The sentence was virtually the maximum - it could have been three years -
and allows no probation.
It was handed down by Essex County Judge Leon W. Kapp after he said one
could suspect that the 34-year-old poet and playwright was a participant in
formulating a plot to burn Newark on the night he was arrested.
The riots, in which 28 persons died, lasted five days. [...]
The judge indicated that he based the severity of Jones's punishment to large
extent on a poem published last month in Evergreen Review, a monthly
magazine. He read the poem in the courtroom this morning, substituting the
word Blank for what he terms obscenities.
Addressed to the Black People the poem, as read by the judge, listed the merchandise
in some of the city's larger department stores and in the smaller
joosh enterprises and continued in part:
All the stores will open if
you will say the magic words.
The magic words are: Up
against the wall mother blank
this is a stickup!
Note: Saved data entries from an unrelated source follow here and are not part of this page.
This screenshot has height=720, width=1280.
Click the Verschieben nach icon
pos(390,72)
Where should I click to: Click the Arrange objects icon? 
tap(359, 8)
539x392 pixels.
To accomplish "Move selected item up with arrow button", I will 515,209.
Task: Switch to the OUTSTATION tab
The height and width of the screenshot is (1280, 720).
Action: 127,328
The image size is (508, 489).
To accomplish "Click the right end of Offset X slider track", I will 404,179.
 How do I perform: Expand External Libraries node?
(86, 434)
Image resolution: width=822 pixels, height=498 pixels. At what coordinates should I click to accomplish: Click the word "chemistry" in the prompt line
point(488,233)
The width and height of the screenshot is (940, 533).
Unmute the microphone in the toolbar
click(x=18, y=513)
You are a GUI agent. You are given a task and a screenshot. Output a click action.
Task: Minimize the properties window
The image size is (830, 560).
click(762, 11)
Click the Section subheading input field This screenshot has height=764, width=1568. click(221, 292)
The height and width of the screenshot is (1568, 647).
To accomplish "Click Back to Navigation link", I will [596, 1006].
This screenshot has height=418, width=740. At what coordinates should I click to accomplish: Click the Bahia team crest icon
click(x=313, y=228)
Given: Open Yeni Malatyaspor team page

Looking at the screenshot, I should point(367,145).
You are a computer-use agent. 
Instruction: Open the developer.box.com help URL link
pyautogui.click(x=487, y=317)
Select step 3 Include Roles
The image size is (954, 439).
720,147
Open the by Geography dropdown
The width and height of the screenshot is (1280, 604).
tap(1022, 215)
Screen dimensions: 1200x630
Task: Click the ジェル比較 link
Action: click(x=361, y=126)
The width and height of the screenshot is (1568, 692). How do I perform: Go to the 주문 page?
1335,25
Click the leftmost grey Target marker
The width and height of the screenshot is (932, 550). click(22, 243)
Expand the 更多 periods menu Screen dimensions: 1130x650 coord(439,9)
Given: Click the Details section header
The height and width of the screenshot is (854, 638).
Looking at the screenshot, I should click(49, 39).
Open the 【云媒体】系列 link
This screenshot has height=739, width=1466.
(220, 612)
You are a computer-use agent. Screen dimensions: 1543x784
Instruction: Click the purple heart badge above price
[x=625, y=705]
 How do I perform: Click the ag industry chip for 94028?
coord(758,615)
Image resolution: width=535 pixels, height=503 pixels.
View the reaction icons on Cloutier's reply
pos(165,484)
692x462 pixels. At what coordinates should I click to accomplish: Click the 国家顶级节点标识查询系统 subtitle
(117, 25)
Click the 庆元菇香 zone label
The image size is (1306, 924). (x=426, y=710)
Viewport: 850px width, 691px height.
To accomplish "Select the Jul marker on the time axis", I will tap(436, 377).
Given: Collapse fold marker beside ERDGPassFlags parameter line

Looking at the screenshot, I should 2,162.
Or: Smash
the window at night (these are
magic actions) smash the windows
daytime, anytime, together,
let’s smash the windows drag
the blank from in there. No
money down. No time to pay.
Just take what you want. The
magic dance in the street. Run
up and down Broad Street
niggers, take the blank you
want. Take their lives if
need be, but get what you
want, what you need.
Dressed in a striped African tunic and wearing a small red cap at the back of
his head, Jones stood with his hands behind his back and laughed frequently
while Judge Kapp read the poem.
Several times, however, he interrupted the sentencing statement.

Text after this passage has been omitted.